Stored items:
========
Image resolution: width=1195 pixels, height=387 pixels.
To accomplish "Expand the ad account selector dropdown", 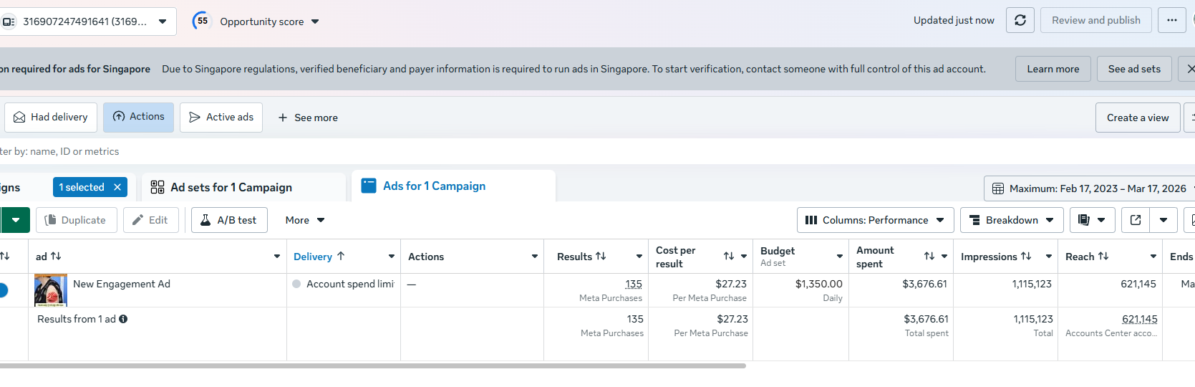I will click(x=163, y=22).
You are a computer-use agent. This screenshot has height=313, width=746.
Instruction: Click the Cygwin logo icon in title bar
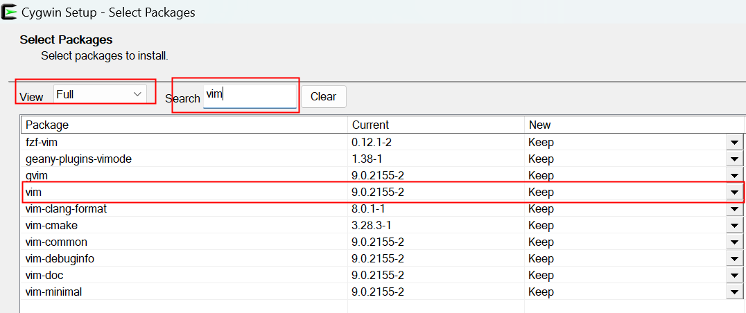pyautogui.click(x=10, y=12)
========
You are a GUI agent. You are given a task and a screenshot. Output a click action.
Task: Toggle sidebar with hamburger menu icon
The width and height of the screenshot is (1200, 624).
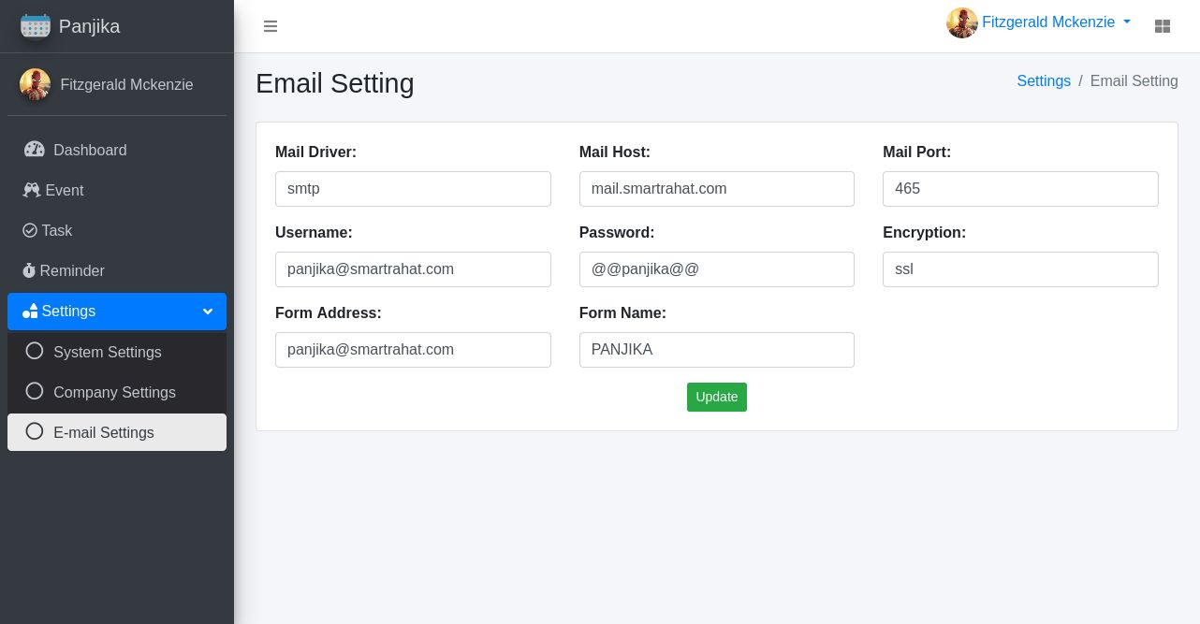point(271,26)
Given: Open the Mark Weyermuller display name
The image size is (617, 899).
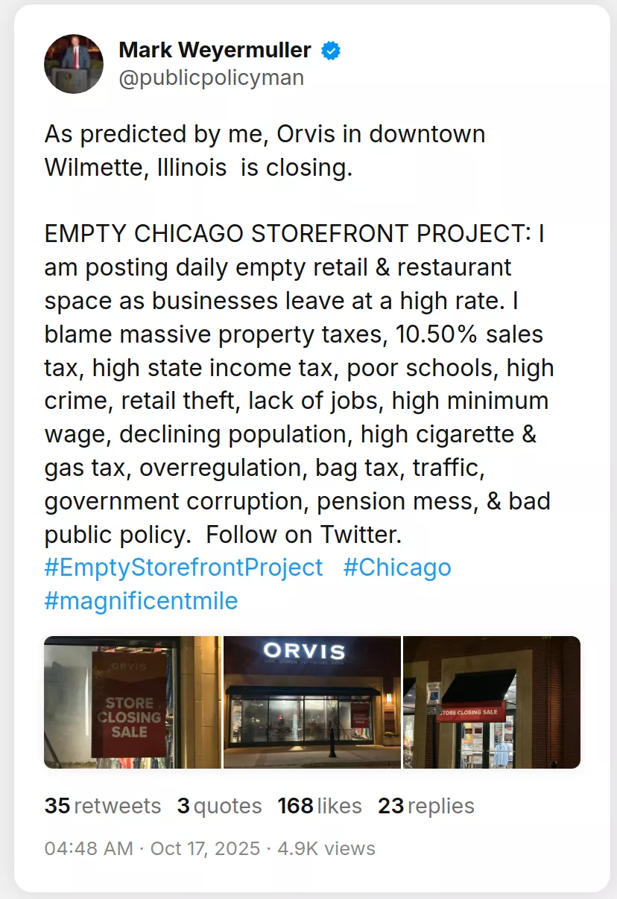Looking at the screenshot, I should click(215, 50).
========
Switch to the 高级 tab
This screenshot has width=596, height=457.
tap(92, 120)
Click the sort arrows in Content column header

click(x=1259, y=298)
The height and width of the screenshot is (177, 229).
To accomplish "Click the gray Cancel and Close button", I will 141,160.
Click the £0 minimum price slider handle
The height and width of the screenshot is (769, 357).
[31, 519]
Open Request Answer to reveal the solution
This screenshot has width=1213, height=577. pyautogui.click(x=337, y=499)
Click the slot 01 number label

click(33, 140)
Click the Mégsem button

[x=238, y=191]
========
Return every line from the records above that holds the word "agent".

You are a computer-use agent. This screenshot has height=313, width=746.
You are a GUI agent. You are given a task and a screenshot. Output a click action.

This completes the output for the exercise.